Asked how long data should be archived, one could say “long enough to ensure they are available when you need it.” This statement illustrates the two most important variables in the equation of archiving data: time and accessibility.
Time, or more precisely the shelf life is the main factor in question when it comes to finding solutions for the archiving needs of a business. However, the data retention requirements can vary considerably, often from one application to another. For example, all companies must manage financial data that are usually kept for seven to 10 years. For data relating to human resources, however, the period may be shorter, but regulations differ between countries and companies. Medical data may be kept for the patient’s life (or slightly longer), and data on atomic energy for 70 years, and so on, and so on.
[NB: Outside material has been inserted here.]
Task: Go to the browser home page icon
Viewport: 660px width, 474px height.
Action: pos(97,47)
But what is the parameter common to all these times?
It’s actually very simple: compliance. In most cases, the requirements for data retention correspond to the limitation period after which a party (whether public or private) can not bring an action against the company. Indeed, any failure to produce documents required by a court decision is subject to civil penalties and, in some cases, criminal charges. However, keeping records beyond the compulsory period may lead to this information being exposed during a legal investigation and may unnecessarily compromise the legal status of the company.
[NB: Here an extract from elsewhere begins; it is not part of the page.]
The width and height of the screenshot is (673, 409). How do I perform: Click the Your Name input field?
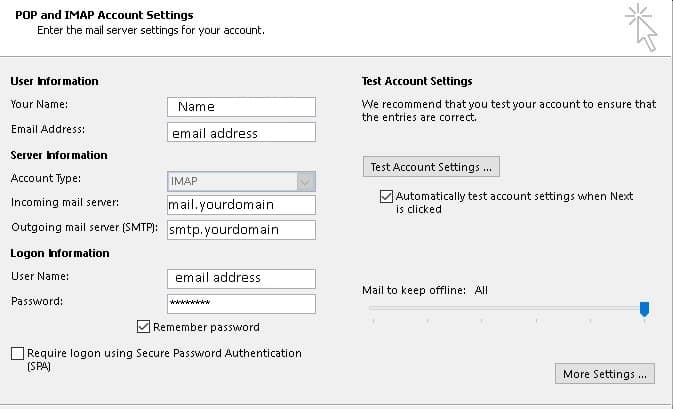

Unfortunately, most computer scientists have none or very limited legal knowledge. Therefore, the first step in developing an archiving strategy is to inventory the data and assign them an official retention schedule that is easy for anyone to follow. The legal advisers of the company may be able to provide the necessary information on statutes of limitations for different types of data. If lawyers can not take charge, the heads of the different services that “own” the data should be able to provide the necessary information since they are expected to know the regulatory environment of their activities. Sometimes lawyers and service officials prefer not to set a fixed timetable. In this case, IT departments should not bother guessing. Without setting a specific duration, the default retention period is “ad infinitum”. This is not ideal, but IT managers do not always have a choice in the matter. It is, in most cases, better to save something too long than to throw it away too early.
The term archive is used somewhat lightly in recent years. Archiving can designate moving seldom-used data to the inexpensive large capacity drives, tape backup and storage offline or off site. Similarly there are many data protection solutions (combining snapshots, replication and backup) companies have at their disposal in an arsenal dedicated to archiving. Such an infrastructure is needed to respond economically to the diverse conservation requirements mentioned above. It must find the balance between these needs and the complexity of the solutions. Thus, a good archiving solution will bring the automation necessary to ensure the granularity required at the application level, while minimizing the impact on overall IT operations.